La voix de Sergeï était ferme, il tira de sa poche sa pipe à opium et aspira une longue goulée.

« Juste Ciel ! fit le Baron en se redressant. Alfred, mon cher, vous avez fait tomber votre chapeau. Et Patrick..., sa voix tremblait de confusion. Et bien, bon débarras ! Sieur Levachov, qu'est-ce que nous pouvons faire pour vous à présent ?

Sergeï machonna l'embout en argent de sa pipe et lâcha :

— Que vous me laissiez tranquille ! Occupez-vous de faire passer cet enfant de l'Autre-Coté, sinon il finira par rebasculer un jour ou l'autre.

— Mais... on pourrait peut-être..., commença Marguerite.

Sergeï se baissa à sa hauteur :

Niet. Sa place n'est plus dans cette dimension. »

Son ton ferme et ses yeux remplis de colère empêchèrent Grégory d'insister à son tour.

Sergeï se redressa une nouvelle fois, souffla un grand nuage par le nez, caressa sa barbe et disparut dans des étincelles dorées.

« Qu'est-ce qu'on fait maintenant ? demanda Charles en se tournant vers ses amis.

— Venez avec moi les enfants, dit le Baron en s'époussetant d'un revers de main. Je vous propose de séjourner quelques temps dans la réserve du Musée, vous allez voir, c'est un endroit formidable. »

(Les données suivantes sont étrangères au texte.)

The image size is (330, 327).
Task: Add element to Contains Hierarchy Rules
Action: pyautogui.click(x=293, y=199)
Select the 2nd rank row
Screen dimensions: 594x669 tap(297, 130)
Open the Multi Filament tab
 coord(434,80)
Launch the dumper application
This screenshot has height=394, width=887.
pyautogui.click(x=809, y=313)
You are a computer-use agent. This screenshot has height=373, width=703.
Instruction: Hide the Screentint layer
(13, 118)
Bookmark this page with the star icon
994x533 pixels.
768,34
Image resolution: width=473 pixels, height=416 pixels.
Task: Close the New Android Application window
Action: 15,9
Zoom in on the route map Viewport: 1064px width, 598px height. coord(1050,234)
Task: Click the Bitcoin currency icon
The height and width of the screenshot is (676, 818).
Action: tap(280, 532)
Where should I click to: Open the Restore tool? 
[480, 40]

Les Trépassés hochèrent la tête, fébriles. Ils descendirent du silo sans prendre la peine de regarder si d'autres SDF ou membres de la bande d'Enzo se tenaient là quelque part, cachés ou assommés.

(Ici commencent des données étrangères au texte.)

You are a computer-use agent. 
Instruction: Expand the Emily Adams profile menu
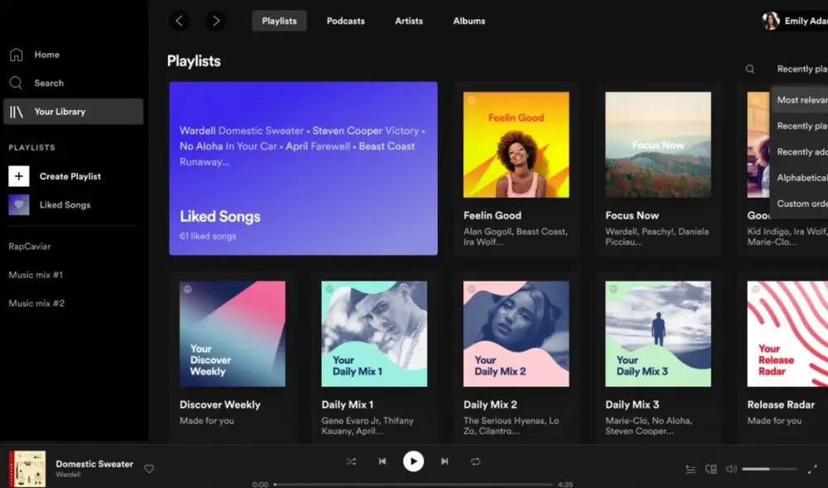coord(795,21)
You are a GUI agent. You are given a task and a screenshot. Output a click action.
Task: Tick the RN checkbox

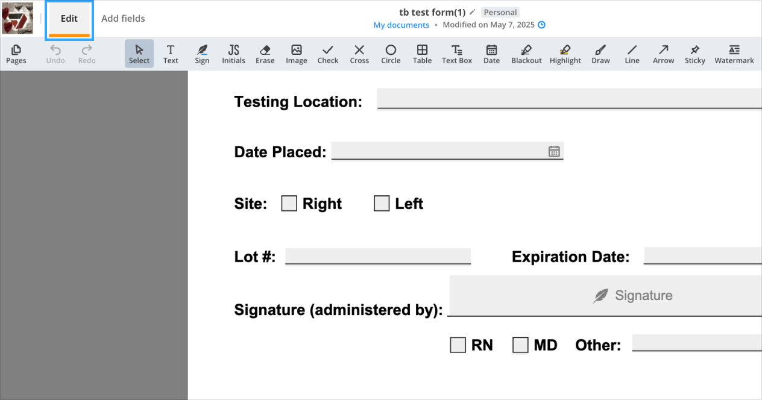[x=457, y=345]
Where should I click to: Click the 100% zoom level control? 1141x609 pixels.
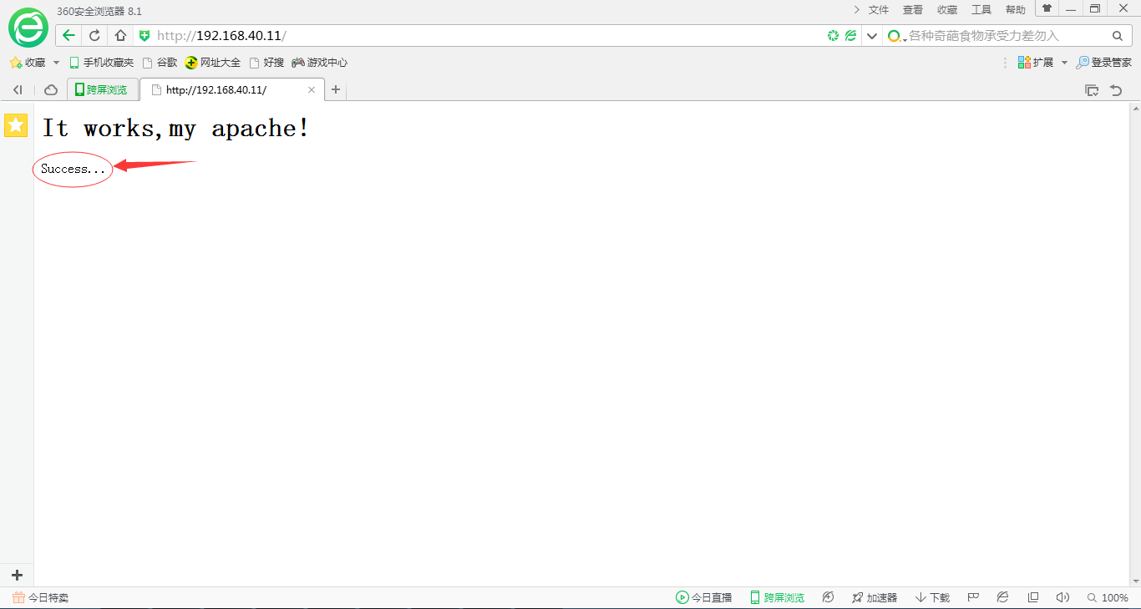click(1108, 598)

Le Gentleman et le Vieux Noyé les accompagnèrent jusqu'aux portes du grand bâtiment. Après une marche silencieuse, Alfred les salua avec un sourire :

« Je m'en vais colporter les nouvelles aux autres fantômes de la ville. Une réunion se tiendra sûrement au stadium dans plusieurs jours... En attendant, reposez-vous les enfants. Et vous aussi Siméon. Je serai amené à retrouver notre ami Sergeï bientôt, il séjourne en ce moment à l'Opéra. »

Le Baron les guida jusque dans les réserves du musée et leur désigna des statues et des tableaux. Des draps et des bâches blanches étaient empilées sur des étagères, il leur demanda de se reposer.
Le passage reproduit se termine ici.